The Fall Themes (Alberto Moravia)

Alberto Moravia

Themes and Meanings

(Comprehensive Guide to Short Stories, Critical Edition)

Alberto Moravia was a lonely, sickly, isolated child, suffering for most of his preadolescent and adolescent years from tuberculosis. Between nine and seventeen years of age, he spent five years in bed, including a period in a sanatorium in the Italian Alps when he was sixteen. It was during this confinement that he began writing; his first book of verse was published when he was thirteen. It is likely that “The Fall” reflects his experiences as a sickly adolescent to some extent. It certainly speaks to the burgeoning imaginative powers of a child trapped in hospitals and infirmaries with few diversions other than his imagination.

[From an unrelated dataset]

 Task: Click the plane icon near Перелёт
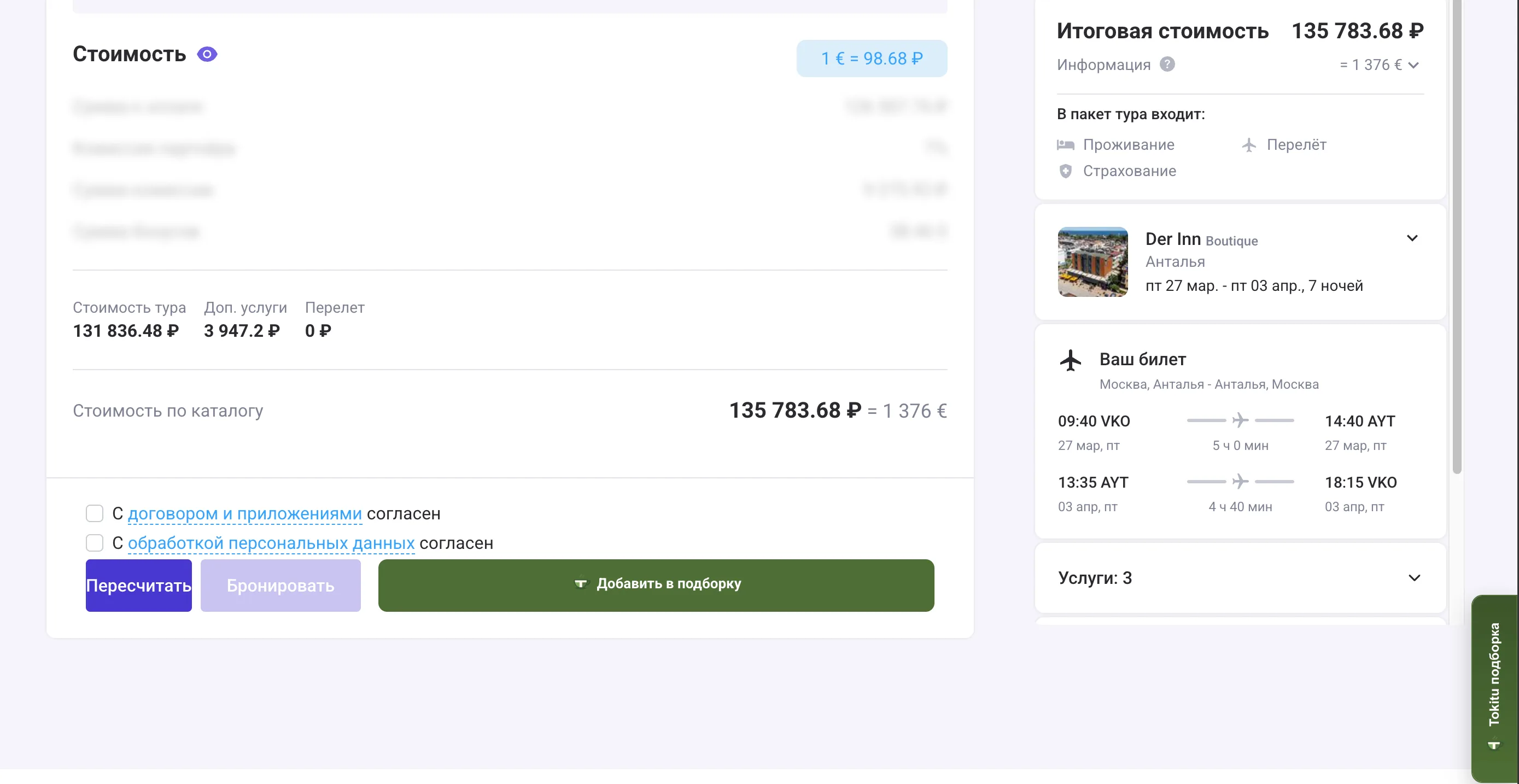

It has been said that Moravia regards love and sex as indispensable tortures, and that he probably fears women as much as he loves them. According to critic R. W. B. Lewis, everything in Moravia’s novels either is an extension of sex or is converted to it. In “The Fall,” Tancredi reflects not merely the normal confusion felt by a young boy entering puberty, but the heightened intensity experienced by a child with no normal social outlets. Although Tancredi’s exact age is never given, it is stated “that his childhood was over and that he was on the threshold of his turbid and troubled adolescence.” The shame, guilt, and confusion he feels over mysterious physical changes in his body leave him vulnerable to greater confusion when he sees Veronica’s naked legs in the adjacent room.

In the introduction to Bitter Honeymoon, and Other Stories (1954), the collection in which this story first appeared in English, Philip Rahv says the male characters in these stories “are at once fired with desire and filled with fear of the objects of their desire . . . ridden by a sense of the intimate menace of sex” and that they see the women in a way that reduces their humanness. Significantly, Tancredi sees only Veronica’s legs—disembodied parts of her, rather than the whole person. It is also interesting that when Tancredi hits the cat, his fear is not that the cat will die or attack him but that it will become attached to him. The responsibility of commitment may seem too intense for a solitary child unused to much human contact.